BOGOTA (Reuters) – Interest rate hikes have a limited capacity to rein in accelerating inflation because supply issues are one of the key drivers of consumer price increases, Colombia’s next finance minister, Jose Antonio Ocampo, said on Thursday.
The government of Colombia’s next president, the leftist Gustavo Petro, who takes power on Aug. 7, will look to raise subsidies for poor people, Ocampo added.
Colombia’s central bank has raised its benchmark interest rate by 575 basis points to 7.5% since the beginning of an upward cycle that started in September in a bid to control inflation. Cumulative 12-month price growth hit 9.67% in June, the highest level in two decades and more than triple the bank’s 3% target.
The market majority expects the bank board to raise the rate by 150 basis points to 9% on Friday.
“As the problem is with supply, not demand, supply of high fuel prices, international food prices, of fertilizers, the interest rate’s capacity to cut inflation is very low,” Ocampo said at a conference in Bogota.
Interest rate rises merely lead to expectations of lower inflation later on, Ocampo said.
“The downside is that (lower inflation) comes from an economic slowdown,” he said.

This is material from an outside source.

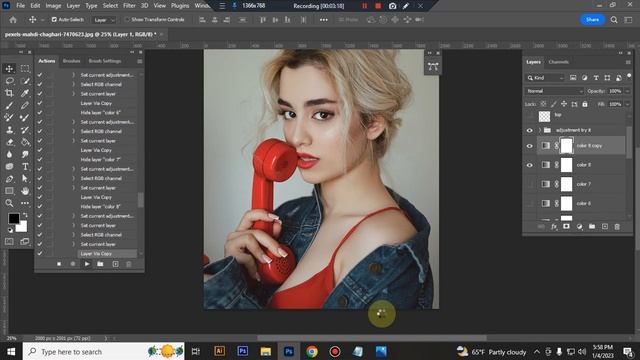The height and width of the screenshot is (360, 640).
Task: Show the color 7 layer
Action: tap(530, 184)
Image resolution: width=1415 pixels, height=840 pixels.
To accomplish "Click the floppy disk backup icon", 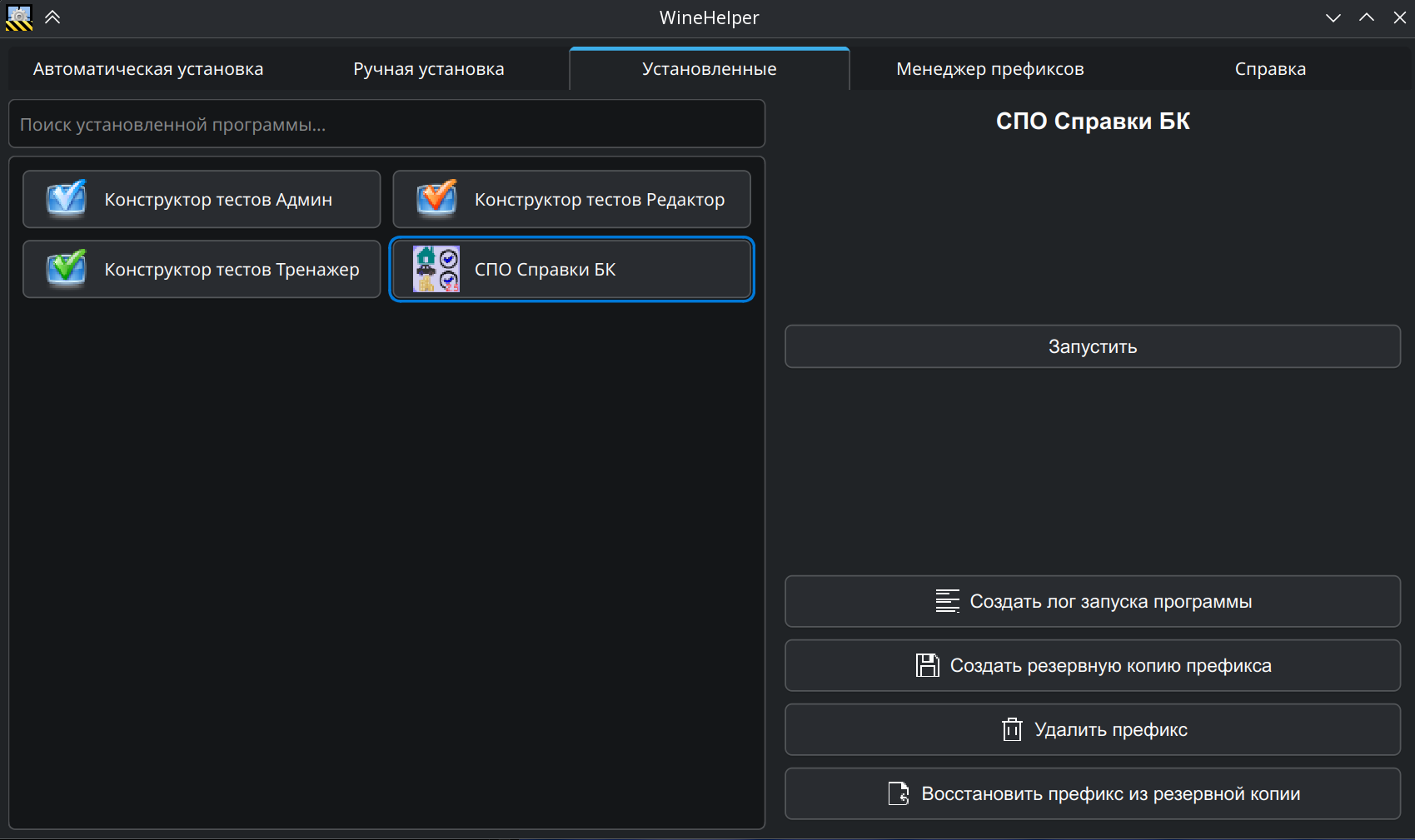I will click(927, 665).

Ocampo, who as finance minister will hold one of the central bank’s seven board seats and will vote on rate movements, raised his concern about further increases.
“I don’t believe that we yet have a contractionary monetary policy in Colombia, although we will see tomorrow what the bank board determines for us, where I am more fearful,” Ocampo said.
Ocampo said he expects additional help for poor people affected by rising prices.
“In the short term all one can do is increase subsidies for poor households … that’s one of the measures to come,” he said.